On a quiet Friday afternoon, February 14, the sleepy town of Potta near Chalakkudy was jolted awake by a daring daylight bank robbery. A masked man walked into the Federal Bank branch, brandishing a knife, and walked out minutes later with Rs 15 lakh in cash.
It had all the elements of a perfect heist — months of planning, disguise, a fake number plate, multiple clothing changes, and a calculated escape route through bylanes. But despite the elaborate preparations, the Kerala police needed less than 48 hours to unmask the man behind the robbery: Rijo Antony, a Gulf returnee from Asharippara.
Around 2.15pm that day, a man clad in a jacket and helmet parked his grey TVS NTorq scooter outside the bank. He entered, pulled out a knife, and ordered the startled employees into a back room. Speaking in broken Hindi — perhaps in a bid to mislead — the man threatened them but didn’t cause harm. He made his way to the cash section, grabbed bundles totalling Rs15 lakh, and vanished into the streets on his scooter. The entire act took less than 15 minutes.
By 2.45 pm, the police had reached the scene, alerted by a staff member immediately after the robber fled. But he had already disappeared.
Thrissur Rural Police Chief B Krishna Kumar and Chalakkudy DySP Sumesh K rushed to the spot and formed four separate investigation teams. One team scoured CCTV footage in the vicinity; another traced the vehicle using its number plate; a third gathered eyewitness accounts; and the fourth tapped into mobile data in the area.
“At first glance, it didn’t look like the work of a hardened criminal,” says an officer involved in the probe. “He spoke in broken Hindi, suggesting he was a local trying to mislead. Also, he didn’t harm anyone and only took Rs15 lakh, though more money was accessible.”
The CCTV footage, though helpful, added layers of complexity. The number plate on the scooter turned out to be fake — stolen from another two-wheeler parked outside a church weeks earlier. The scooter itself was a popular model in the area, with over 500 similar grey NTorqs sold locally. Investigators decided to visit each owner.
Many matches turned up while examining CCTV footage from houses across Chalakuddy, but one clip from a house in Asharippara caught the eye. The rider had a distinct pot belly — just like the robber. However, there was a twist: the scooter had rear-view mirrors, while the getaway vehicle seen outside the bank did not. Still, one clue tied everything together: the rider’s shoes — black with white markings — matched those worn during the robbery.

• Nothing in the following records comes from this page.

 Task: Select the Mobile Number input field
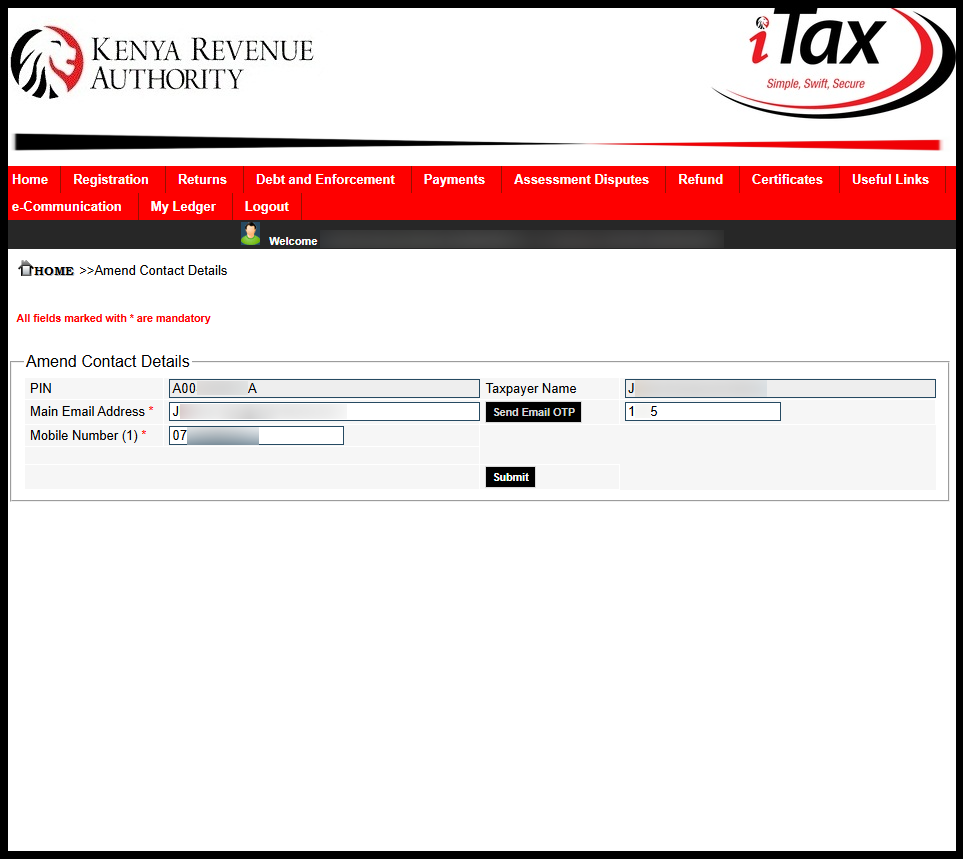click(x=255, y=435)
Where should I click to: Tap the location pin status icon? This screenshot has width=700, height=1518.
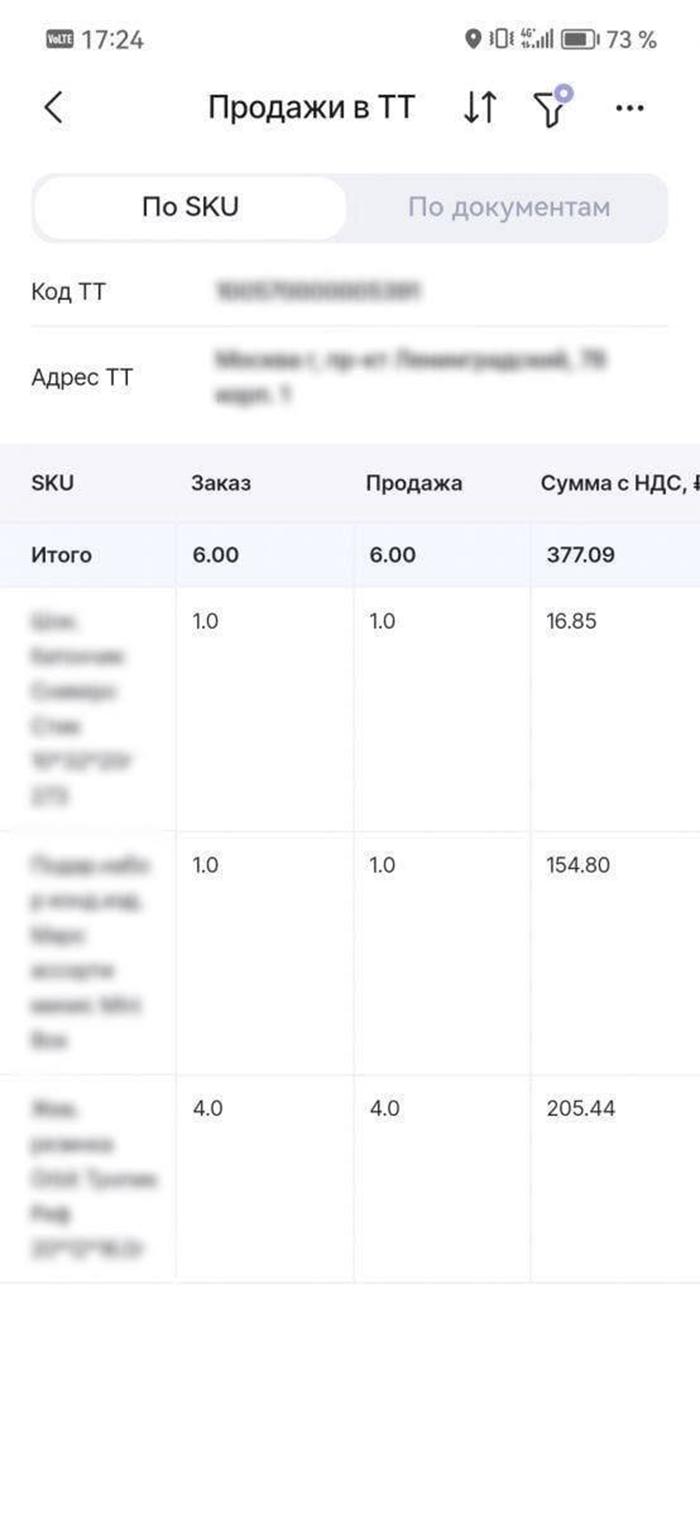point(473,40)
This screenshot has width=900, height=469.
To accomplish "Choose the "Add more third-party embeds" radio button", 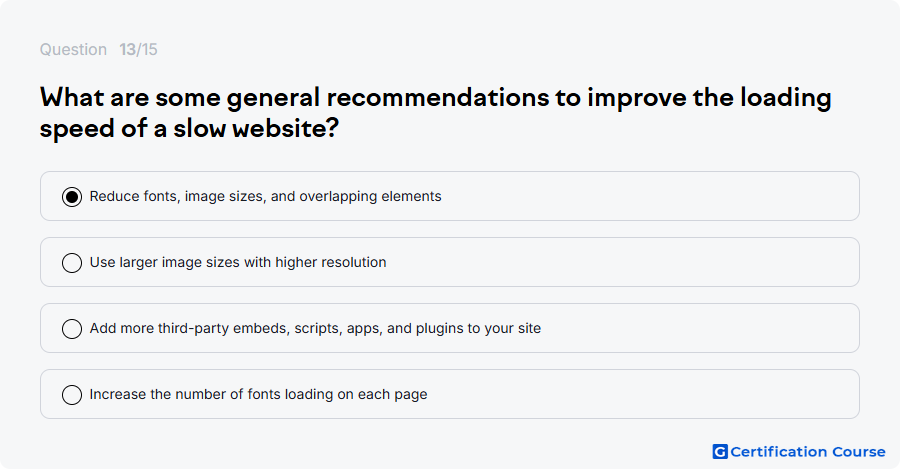I will [x=72, y=329].
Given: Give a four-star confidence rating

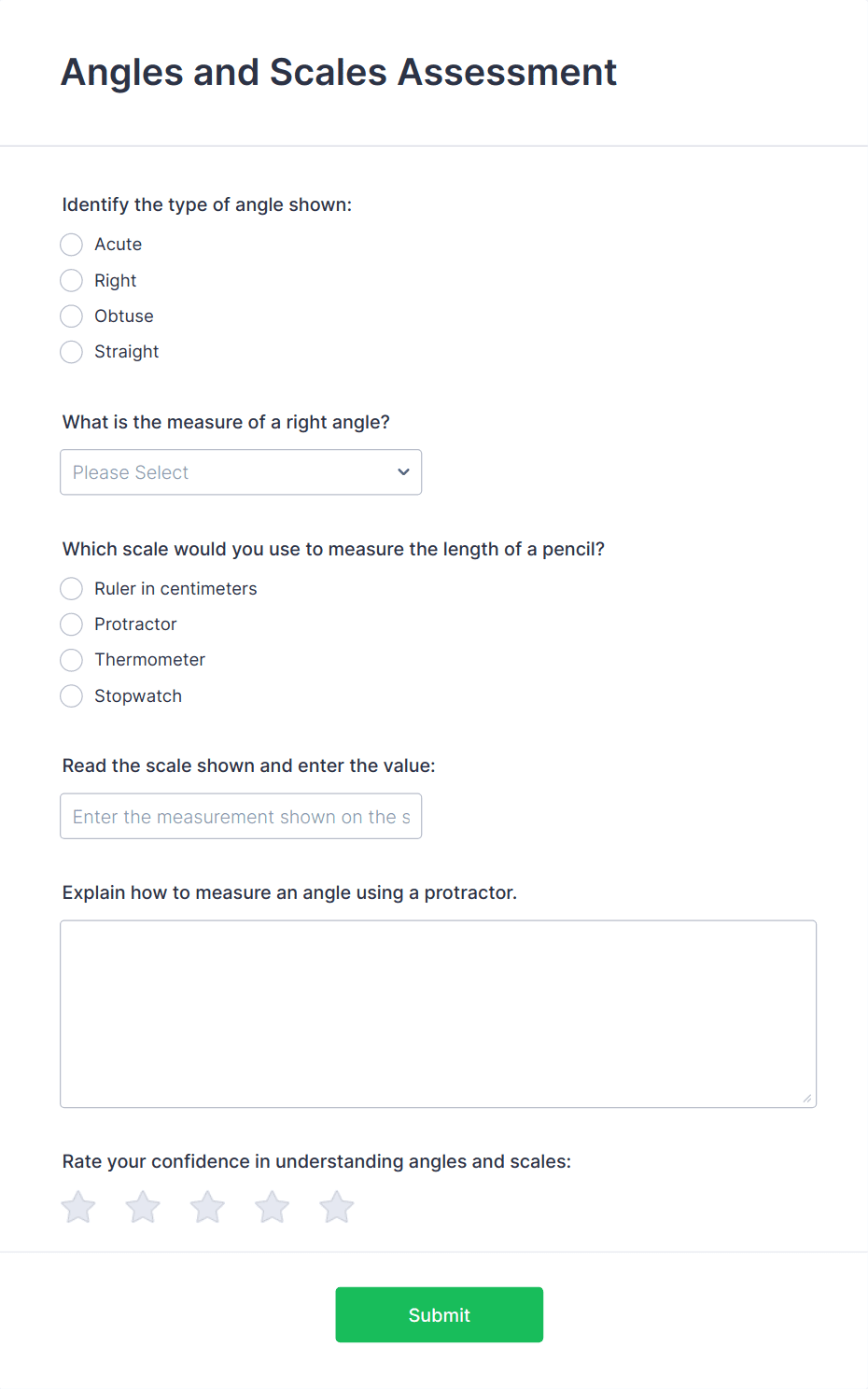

Armed with this lead, police fanned out across Asharippara. On February 16, officers showed the CCTV footage to local residents. Most couldn’t identify the helmet-clad rider. But one resident pointed toward a familiar figure — Rijo Antony.
Police reached Rijo’s home on the same day evening. He seemed unfased by their presence. While one team engaged him in conversation, another quietly gathered more background. They learned that Rijo had visited the same bank days earlier to resolve ATM issues. He’d also been seen frequently in the area in the week leading up to the crime.
Originally from Meloor, Rijo had returned from the Gulf and settled in Asharippara. Under pressure and burdened by a debt of around Rs40 lakh, he admitted to police that the robbery was his last-ditch effort to raise Rs12 lakh before his wife returned from Kuwait.
“Initially, he resisted. But eventually, he confessed,” the officer says. “He had studied police methods from films and news, thinking he could outsmart us.”
Rijo’s preparation was meticulous. He timed the robbery around the bank staff’s afternoon break. He layered three T-shirts under a jacket, removed the mirrors from his scooter, and swapped clothes at an isolated spot after the crime. The fake number plate was discarded in a quarry. Confident he’d fooled everyone, he even joined friends for a drink that night and participated in a prayer meeting at his home — where, ironically, the robbery was a hot topic of discussion.
“He didn’t show an ounce of worry,” the officer adds. “He thought he was smarter than us. But even the best-laid plans leave traces. And we follow every single one.”